La riforma, in queste condizioni, si trasforma, quindi, nel suo
apposto.
L'adozione di una tale politica da parte del potere proletario
diventa possibile perché e soltanto perché l'ampiezza
della rivoluzione é stata, nel periodo precedente, abbastanza
grande e ha quindi lasciato uno spazio sufficiente per poter battere
in ritirata, per sostituire alla tattica dell'offensiva la tattica
di una ritirata temporanea, la tattica dei movimenti aggiranti.

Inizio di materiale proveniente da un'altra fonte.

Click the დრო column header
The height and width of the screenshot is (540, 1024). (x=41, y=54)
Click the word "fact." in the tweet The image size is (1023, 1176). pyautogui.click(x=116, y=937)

Se prima, dunque, sotto il potere borghese, le riforme erano un
prodotto accessorio della rivoluzione, ora, durante la dittatura del
proletariato, la sorgente delle riforme sta nelle conquiste
rivoluzionarie del proletariato, nelle riserve accumulate nelle mani
del proletariato e costituite da queste conquiste.
"Soltanto il marxismo, - dice Lenin, - ha determinato esattamente e
giustamente il rapporto tra le riforme e la rivoluzione. Marx poteva
vedere questo rapporto soltanto sotto uno dei suoi aspetti,
cioè nella situazione precedente una prima vittoria del
proletariato, sia pure di scarsa solidità e di scarsa durata,
sia pure in un solo paese. In quella situazione la base di un giusto
rapporto tra le riforme e la rivoluzione era questa: la riforma
è un prodotto accessorio della lotta di classe rivoluzionaria
del proletariato... Dopo la vittoria del proletariato almeno in un
solo paese, appare qualche cosa di nuovo nel rapporto tra le riforme
e la rivoluzione. In linea di principio le cose stanno come prima,
nella forma però sopravviene una modificazione che Marx
personalmente non poteva prevedere, ma di cui ci si può
render conto soltanto sulla base della filosofia e della politica
del marxismo... Dopo la vittoria, esse (vale a dire le riforme.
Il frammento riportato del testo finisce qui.